My own feelings are centrist for the most part until something strikes me as being wrong. What I perceive as an injustice sparks my own extremism. After 9/11 I was delighted the Taliban didn’t cough up Bin Laden and company. It gave us every reason in the world to bomb them back to the stone age. I am personally offended that any Taliban still lives to draw a breath.
The other instance highlighted the Federal Courts’ slow but inexorable movement into the twilight zone of arcane inconsistencies by slavishly following case law and losing sight of right and wrong.
We are losing touch with our roots and who we are and what we stand for. This nation was founded by English-speaking Christians who promptly allowed for freedom of religion in the Bill of Rights in the first clause of the very first amendment. To wit: “Congress shall make no law respecting an establishment of religion, or prohibiting the free exercise thereof . . .”
Seems pretty simple to me; do your own thing and the government has nothing to say on the matter. But the courts do and do they ever. Madalyn Murray’s suit to end coercive bible reading and prayer in the Baltimore School District opened the door to successive actions by legislature and courts that moved the country further and further from its foundation in Judeo-Christian principles as embedded in the Ten Commandments.

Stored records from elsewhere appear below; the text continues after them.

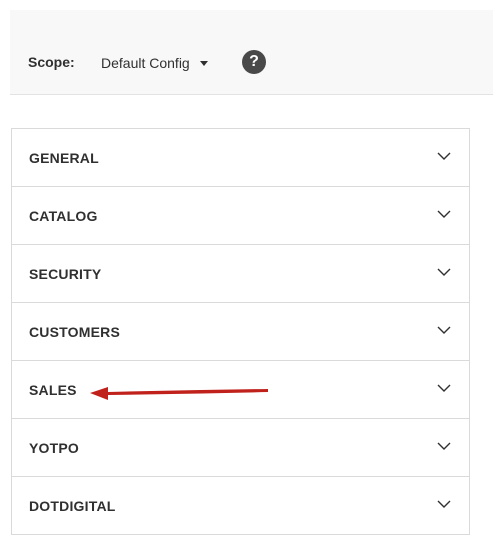 This screenshot has width=493, height=535. I want to click on section-customers: CUSTOMERS, so click(240, 332).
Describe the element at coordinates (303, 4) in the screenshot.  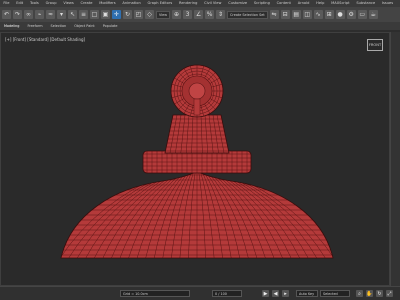
I see `menu-item-arnold: Arnold` at that location.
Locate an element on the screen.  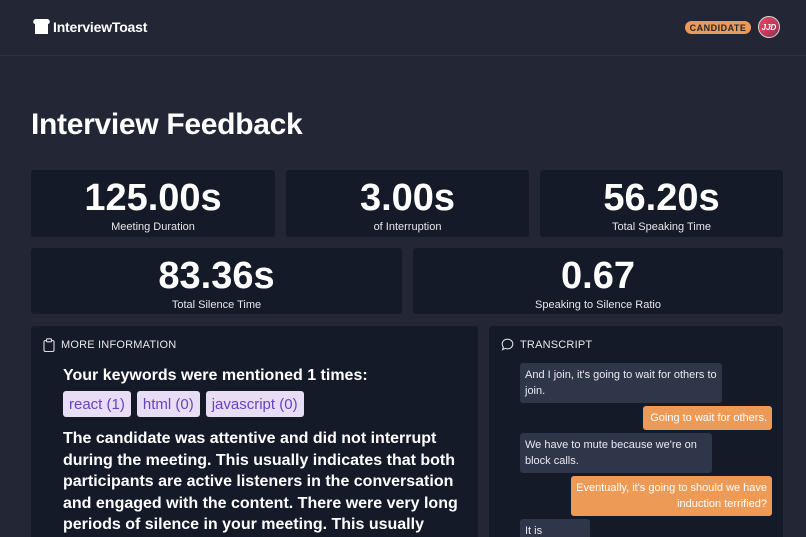
logo: InterviewToast is located at coordinates (90, 26).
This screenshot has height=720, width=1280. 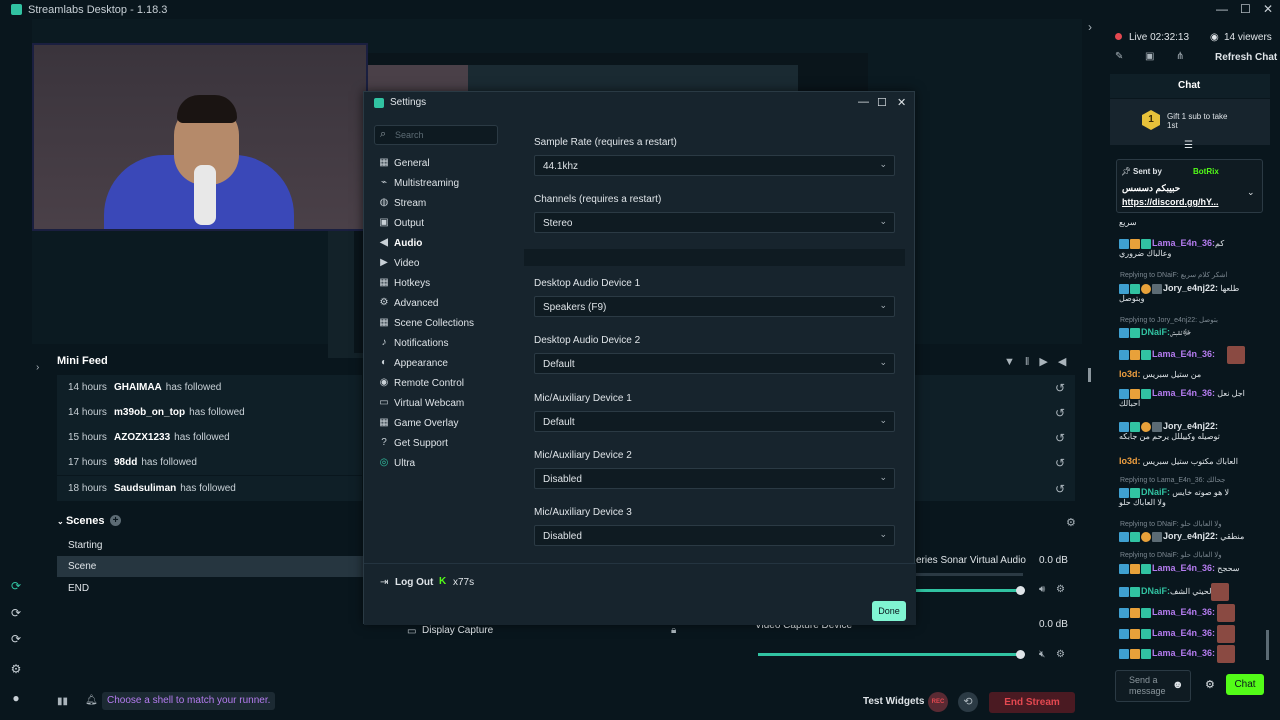 What do you see at coordinates (210, 412) in the screenshot?
I see `feed-row: 14 hours m39ob_on_top has followed` at bounding box center [210, 412].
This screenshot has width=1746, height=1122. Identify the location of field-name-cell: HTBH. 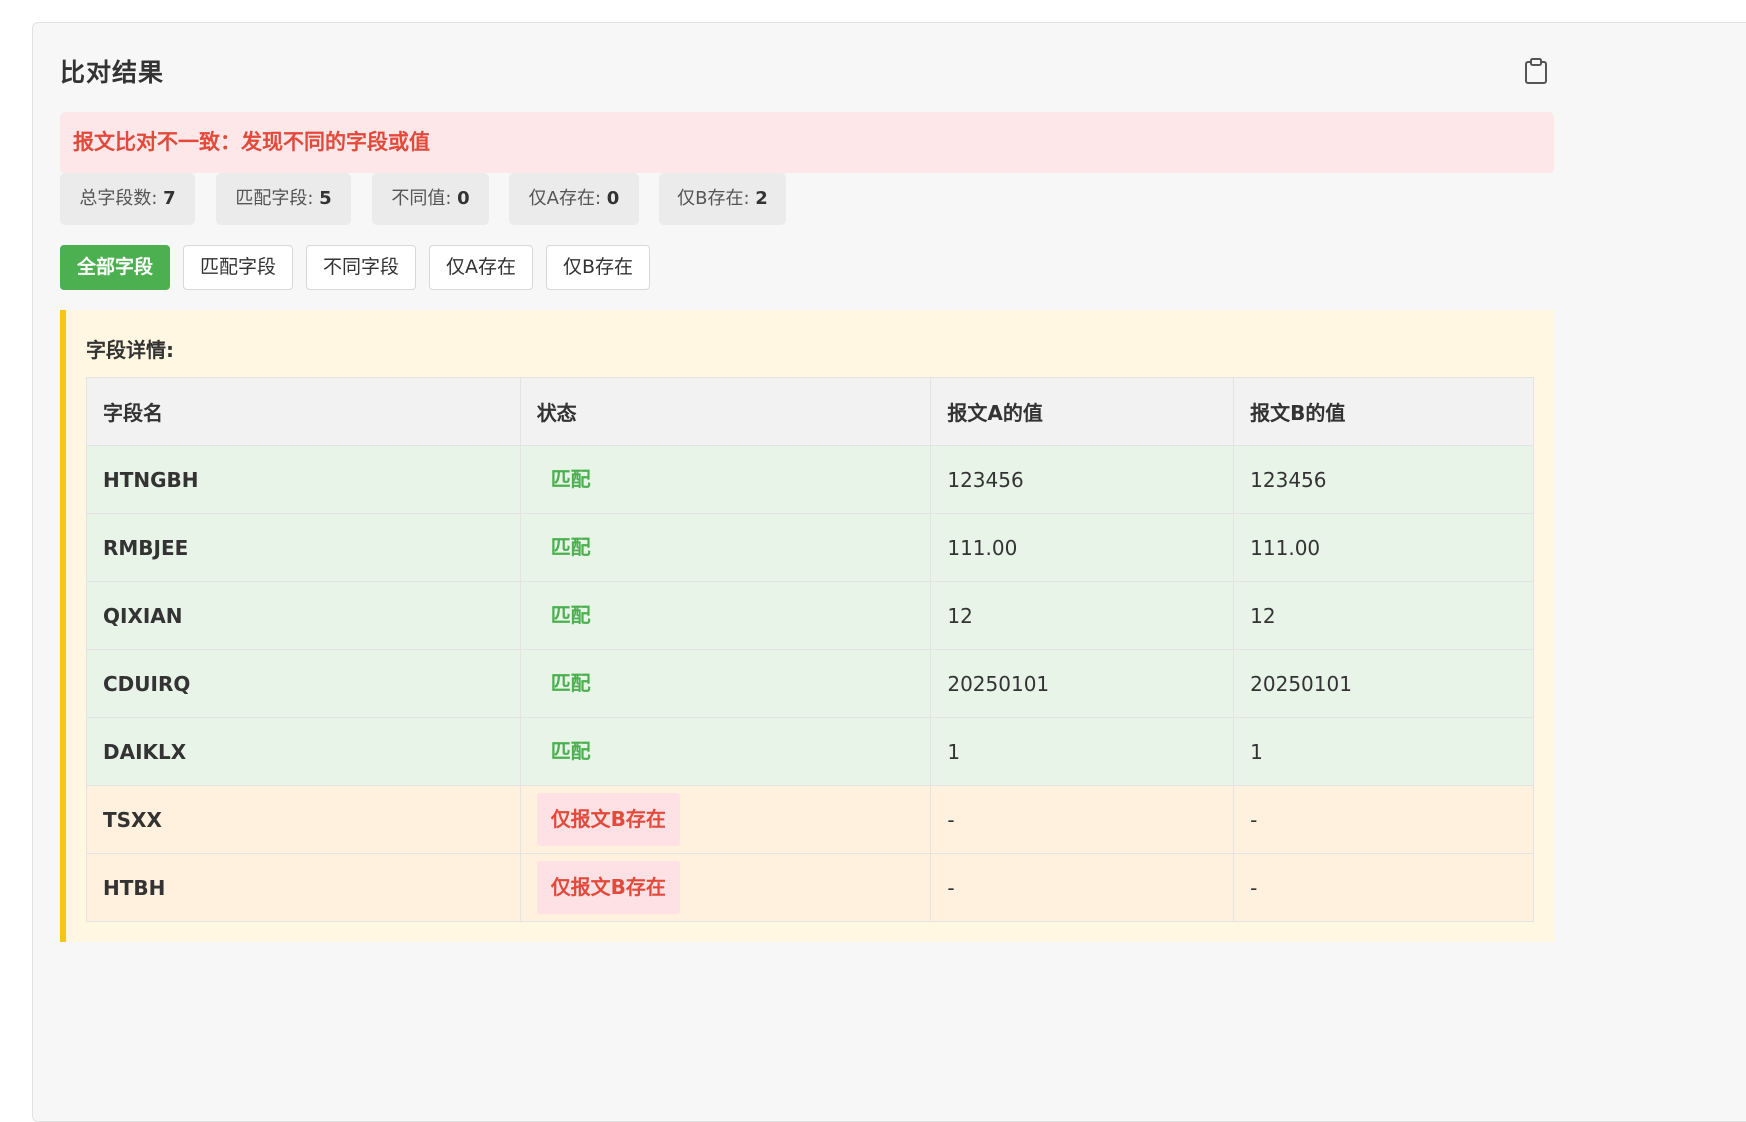
(304, 888).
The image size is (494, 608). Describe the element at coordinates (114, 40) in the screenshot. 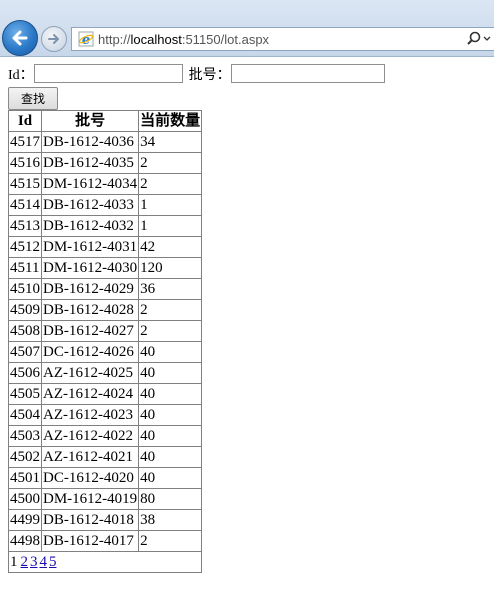

I see `url-prefix: http://` at that location.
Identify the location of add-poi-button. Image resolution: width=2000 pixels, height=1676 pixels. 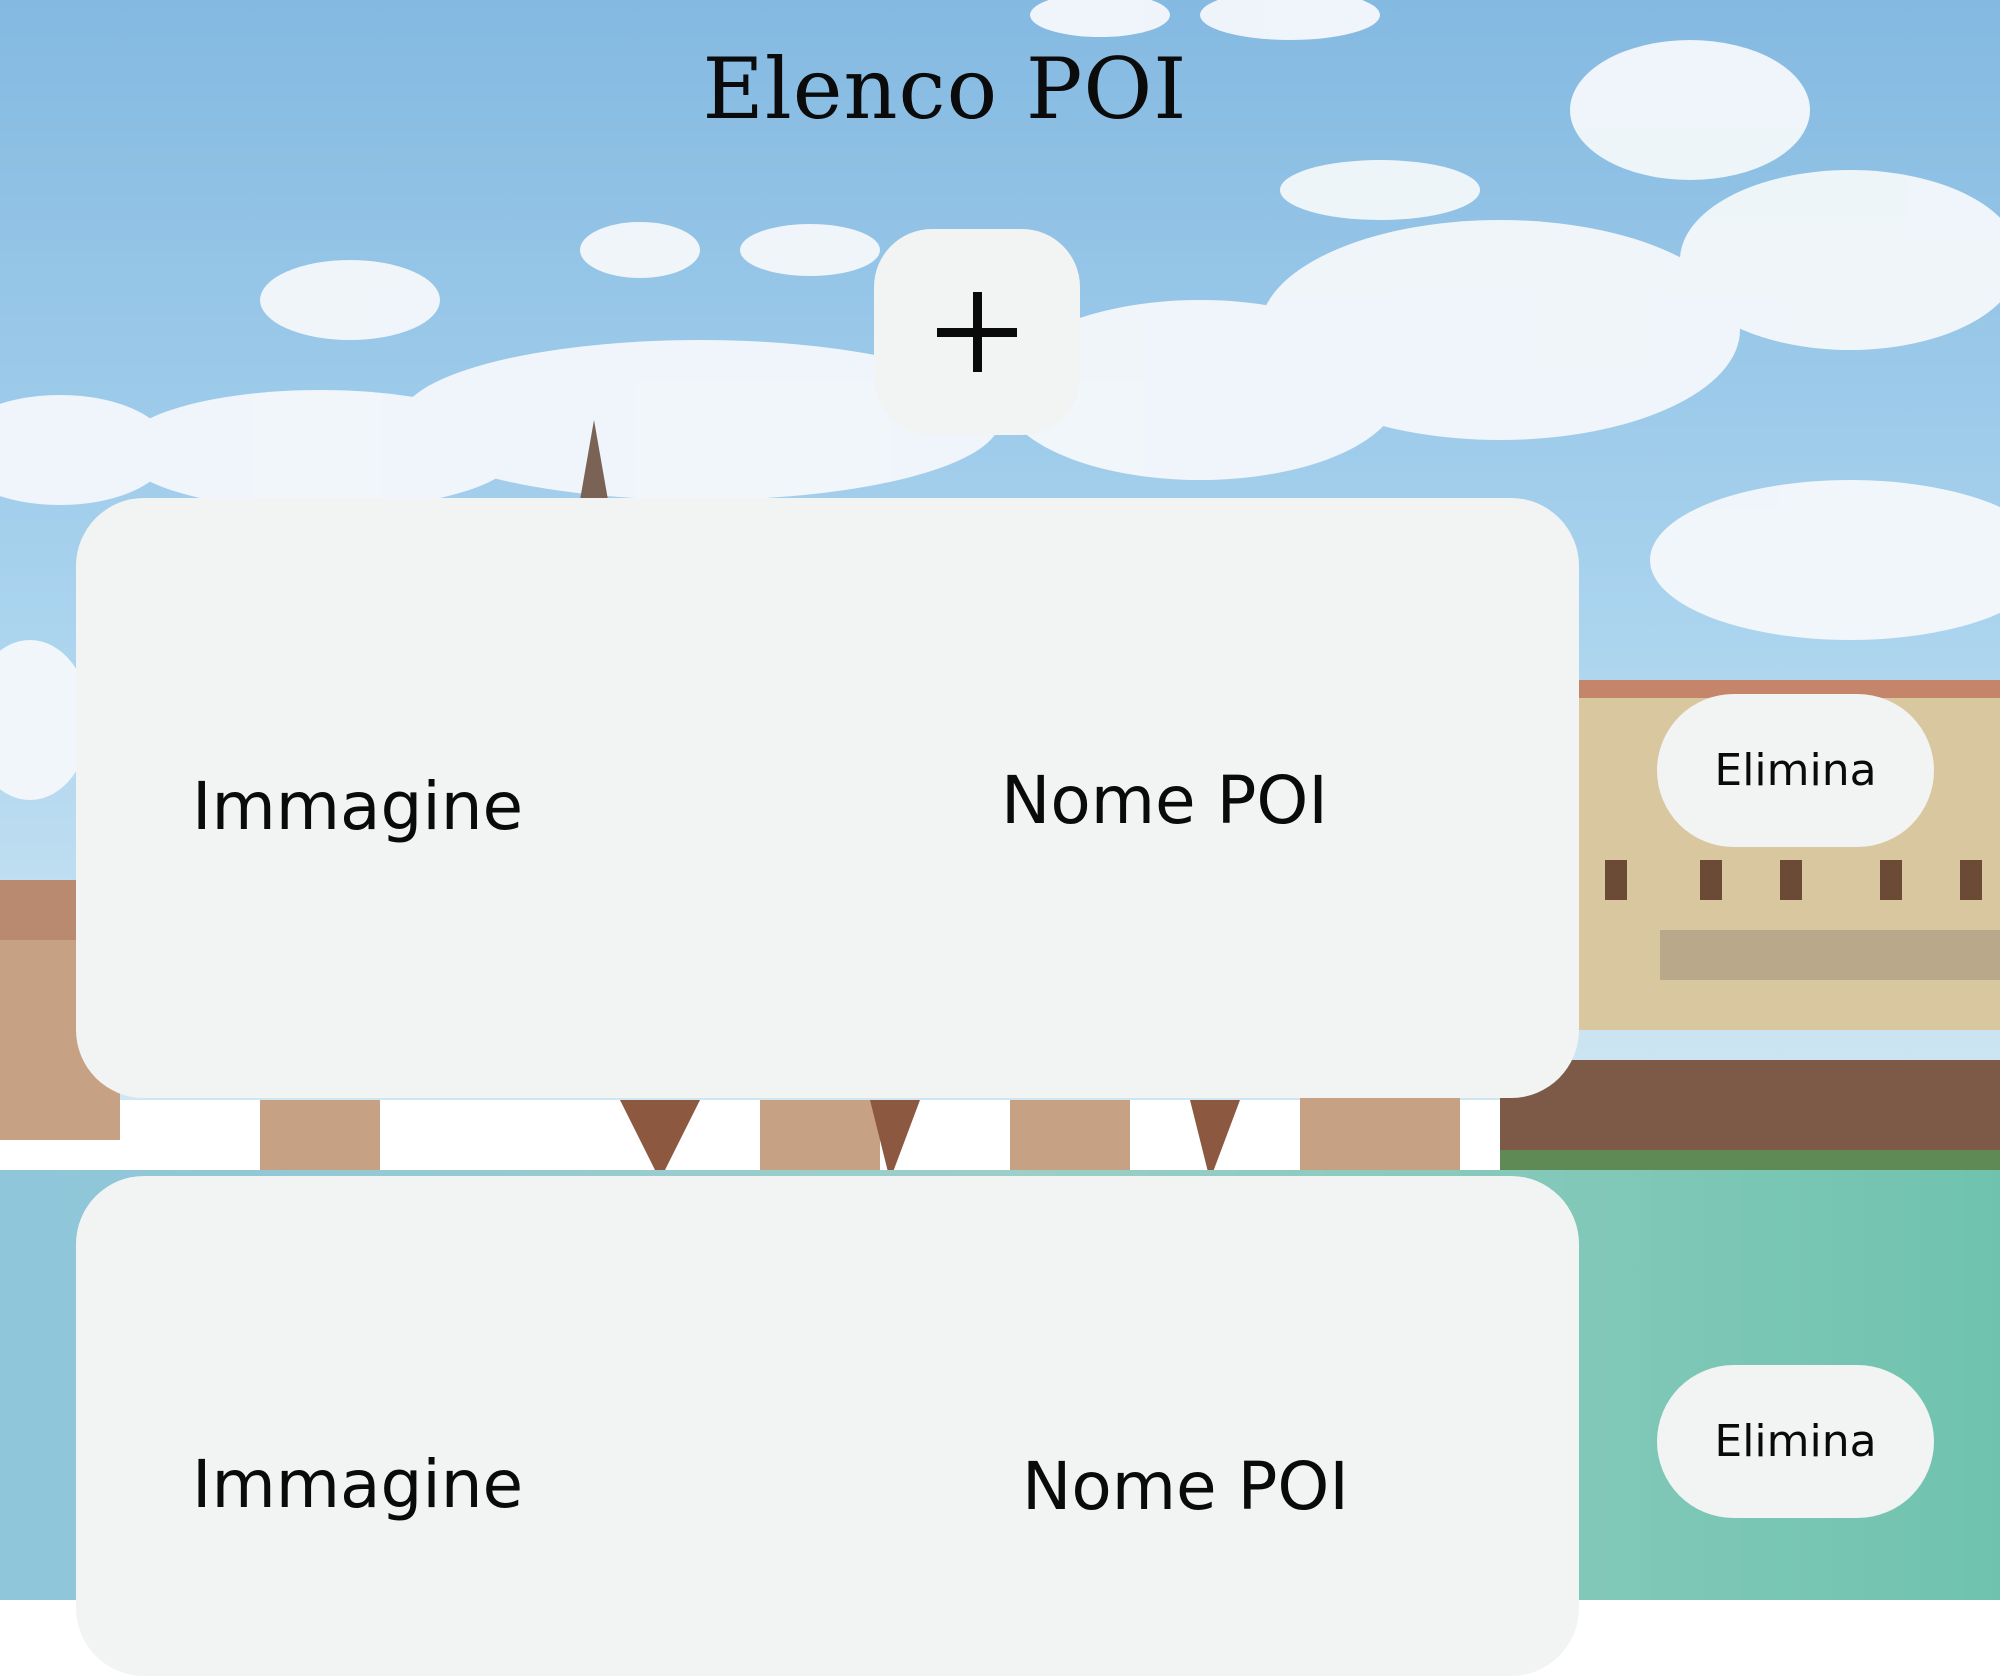
(977, 332).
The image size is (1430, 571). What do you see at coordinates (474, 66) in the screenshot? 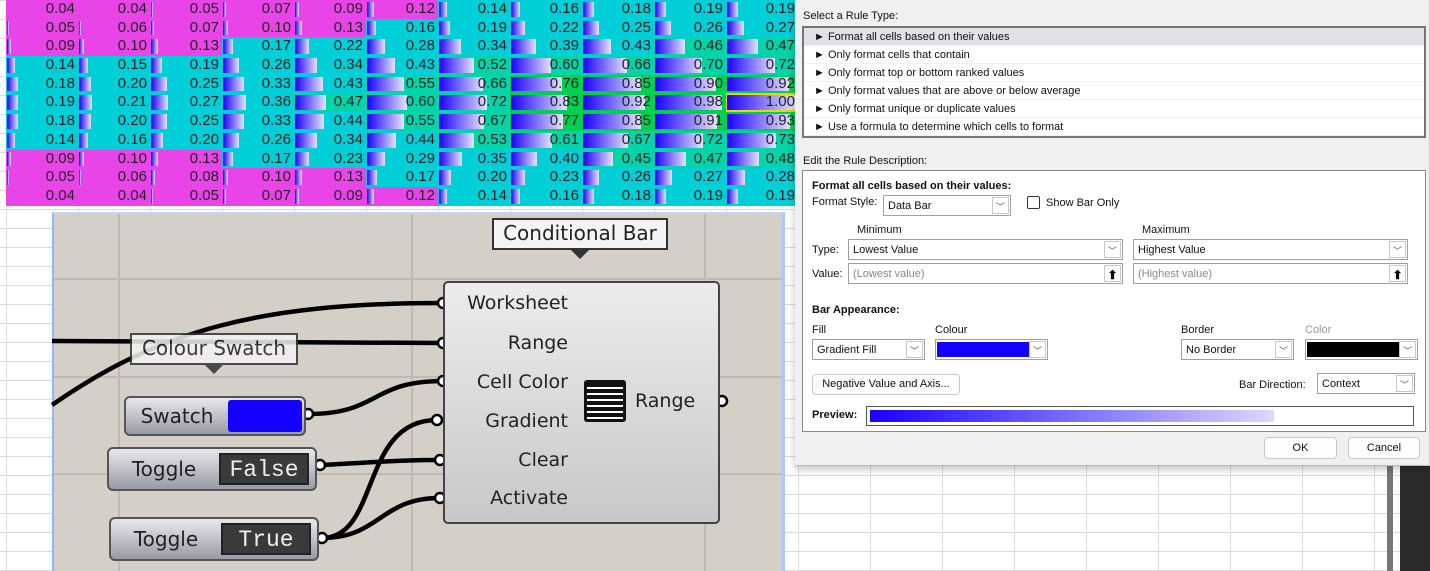
I see `cell: 0.52` at bounding box center [474, 66].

Now before you get the idea that I am an adherent of the hell fire and brimstone variety of Christian, let me disabuse you of that notion. I am the kind who when he announces his affiliation draws gimlet-eyed stares from Baptists and Catholics alike. Being pretty casual about observances, I’m sure all those fine Christians are praying for my soul.
Justice Myron Thompson’s order to the Alabama Court strikes me – as well as 77% of those polled by CNN on the matter – as wrong. When over three quarters of the electorate think you’re out to lunch, Judge, you can bet there will be repercussions.
If you can recall the history of post Civil War reconstruction, you will remember the Ku Klux Klan was raised to counter the excesses of the occupation. Nathan Bedford Forrest, it’s founder, disbanded it when it became the gang of racists thugs for which it will always be remembered, but not before it committed even greater crimes than it was set to counter.
Excesses are always countered by greater excesses, and as best as I can tell, that’s what’s happening as I write this. Extremism looks to be the way of the future, so get your tickets early and you can get a front row seat just like George Carlin said you could.
Life is a freak show and Americans get a front row seat.